TASK REQUIREMENTS: In the adoption post below, list each step that, once completed, leaves nothing to do but wait.

SOURCE DOCUMENT:
══════
I mentioned earlier that going independant allowed us the ability to have more control over our case.  I now laugh at that notion because once your homestudy is done, once the paperwork and fingerprinting for your I-600 is done, and once you've sent your money in there is absolutely nothing you can do but wait....and that's not control, that's the opposite of control.  Again, huge lesson there in waiting and trusting that God is taking care of it. 

As I try and take a step back from our situation and look at it from a thousand-mile view, I realize that almost all of our frustrations stem from our lack of faith, where we fall short in believing that ultimately He is in control and that things will happen when He allows them to.  We have been tested and stretched in our faith so much during this process that at times we weren't sure how we were going to make it through, but it's apparant to me now that He had a lot of work to do in us in a short time to prepare us for this awesome responsibility we are about to take on.  We've been forced to re-examine what's really important and adjust our lives accordingly.  We've also been told that once we are home with her, none of this will matter anyway, so we're trying find some comfort in that as well.
══════
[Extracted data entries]
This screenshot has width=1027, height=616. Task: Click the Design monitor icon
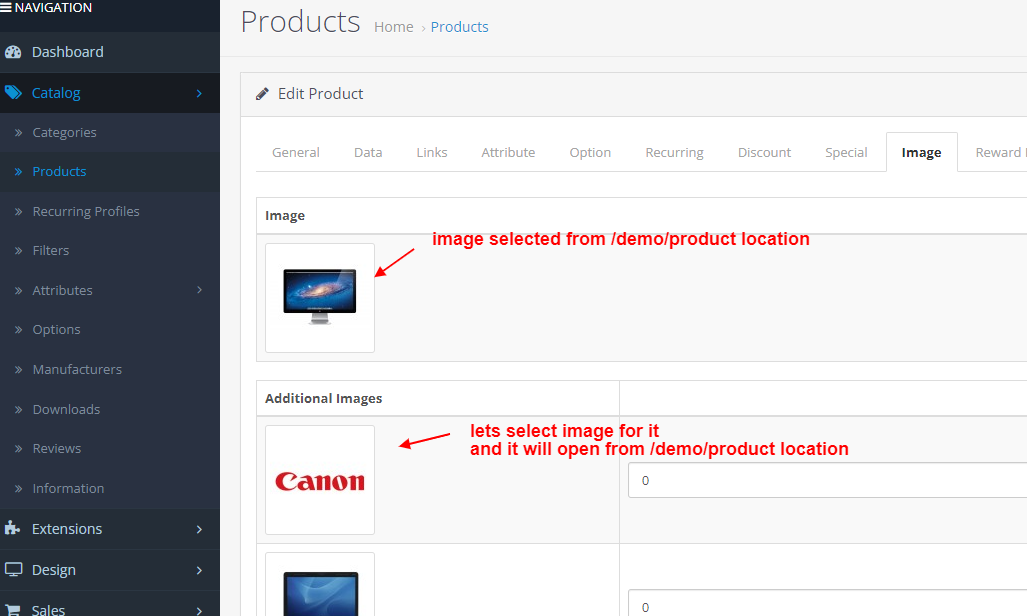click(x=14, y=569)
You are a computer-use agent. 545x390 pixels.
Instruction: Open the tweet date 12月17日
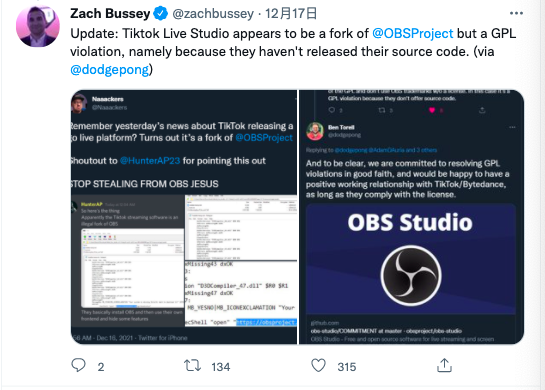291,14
══════
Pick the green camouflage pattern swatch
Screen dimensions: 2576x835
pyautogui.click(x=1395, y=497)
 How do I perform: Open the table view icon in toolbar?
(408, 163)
══════
SOLUTION TO THE EXERCISE:
- The homestudy
- The paperwork and fingerprinting for the I-600
- Sending the money in